Knoll Packaging recently developed refillable compacts that replace thermoformed plastics with its Ecoform recyclable molded pulp, which comprises sugarcane, bamboo, and wood and sugar cane fibers. The design can feature a magnet-free closure and removable mirror. Furthermore, the pulp can be color-matched.
On the monomaterial front, Quadpack’s new Gala dip-in color cosmetic packs comprise four applicators for eye, lip and face formulas. The Elegant A rigid doe foot tool features a central reservoir on the tip, ideal for concealer and lip formulas that require rigidity and precision.
The Essential A round-tipped spatula with dual reservoirs on opposite sides is flexible and gentle for soft and easy application, per Quadpack. The Glamorous A concave petal-shaped tool is flexible with a large reservoir for formula collection and a pointed tip for precise application. Finally, the Irresistible A spoon-shaped applicator includes a central reservoir and rigid tip for control of highly pigmented lip products. The monomaterial packs feature 4.5 ml thick-wall bottles.

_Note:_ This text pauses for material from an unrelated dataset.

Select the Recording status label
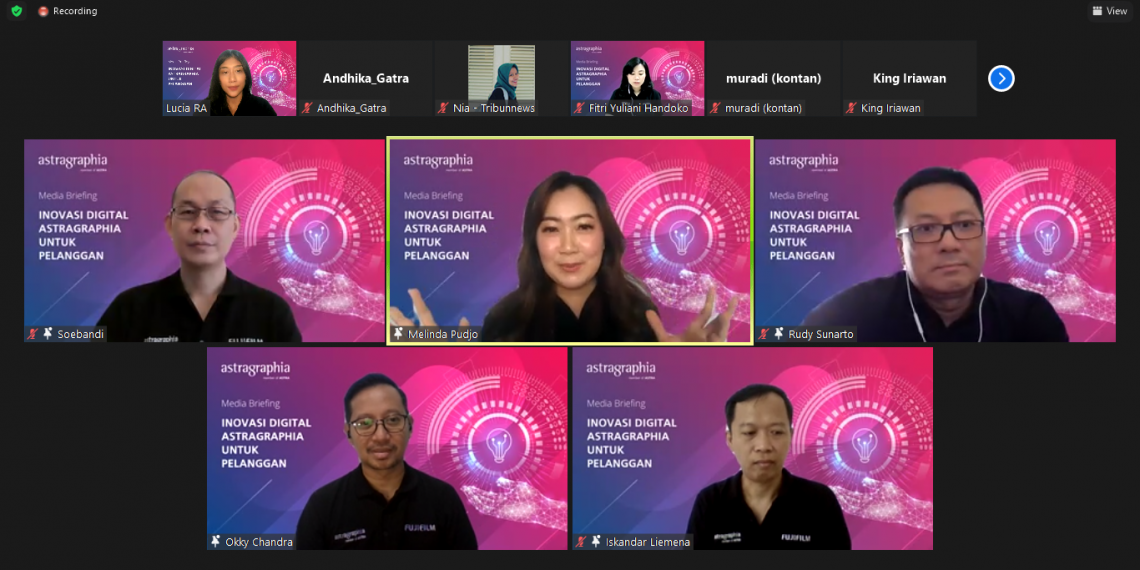 75,11
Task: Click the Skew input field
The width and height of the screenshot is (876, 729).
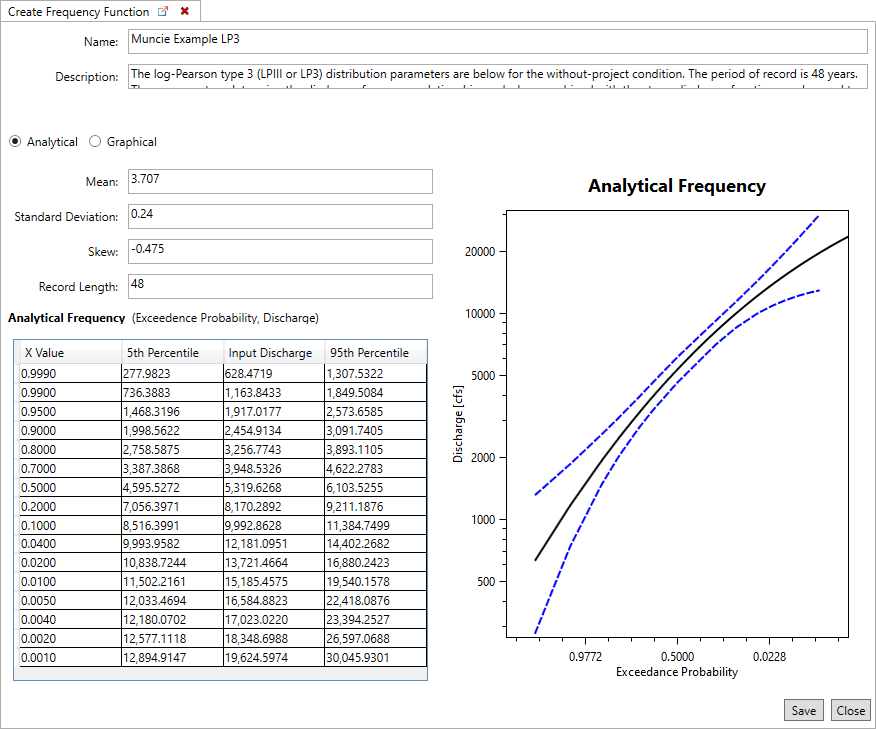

More than 95% of the packs’ content is composed of recyclable PET, with the possibility of being delivered in 100% rPET. Lifecycle assessments reportedly show that a switch to a full PCR version improves the pack’s circularity index by 60%. Deco options include hot-stamping and metallization.
Some brands are using high-tech concepts to take their sustainable packaging to the next level.
„Thanks to biotechnology, there’s a rise in unique, biobased packaging made from natural sources like wood, soy or corn,“ explains Taryn Hoffman, strategist, beauty and wellness, Fashion Snoops. „Kemas has experimented with their packaging, releasing a cosmetic compact made from 60% limestone, while Libo Cosmetics created a rice bran collection for cosmetic packaging.“
Hoffman also notes that new packaging solutions, from marine-sourced materials to ocean-bound plastic, also support the blue beauty movement focused on ocean conservation.
„New materials like seashells are used in cosmetic packaging, like Raphaël Make-Up Brushes’ Ocean Brush made of 50% shell and 50% bioplastic,“ says the strategist. „We also see innovations like Roberts Beauty’s collection of sustainable packaging, created in partnership with Oceanworks, to create a cosmetic palette made from 100% Oceanworksguaranteed reclaimed and recycled ocean-bound plastic.“
A Tech-enabled Future
Keep an eye out for AI to play an increased role in customizable cosmetics, many of which boost accessibility in beauty. Coming soon to market is L’Oréal Brow Magic, the first eyebrow printer, which comes in the form of a handheld device designed for consumer use. The device works in conjunction with a camera-connected app, which allows the user to select the desired eyebrow design prior to printing the temporary design directly onto the brows.
„Today, shaping the eyebrow requires artistry and precision,“ explains Guive Balooch, L’Oréal’s global head of research and innovation’s tech incubator. „It’s challenging for most people and usually happens in two ways: drawing small lines that look hairlike, which is difficult stencil work and requires a steady hand; or having a professional service, such as microblading or other salon treatments.“
He adds, „We wanted to solve this consumer tension by creating a device, L’Oréal Brow Magic, that offers an accessible way to create perfect brows easily and quickly. It makes the user the expert in simple steps.“
The device is slated to hit the market later this year. Other AI-powered devices have proven to be wildly popular, such as the Rouge Sur Mesure Custom Lip Color Creator by Yves Saint Laurent Beauté—and we can expect these AI devices to push the envelope in color cosmetics.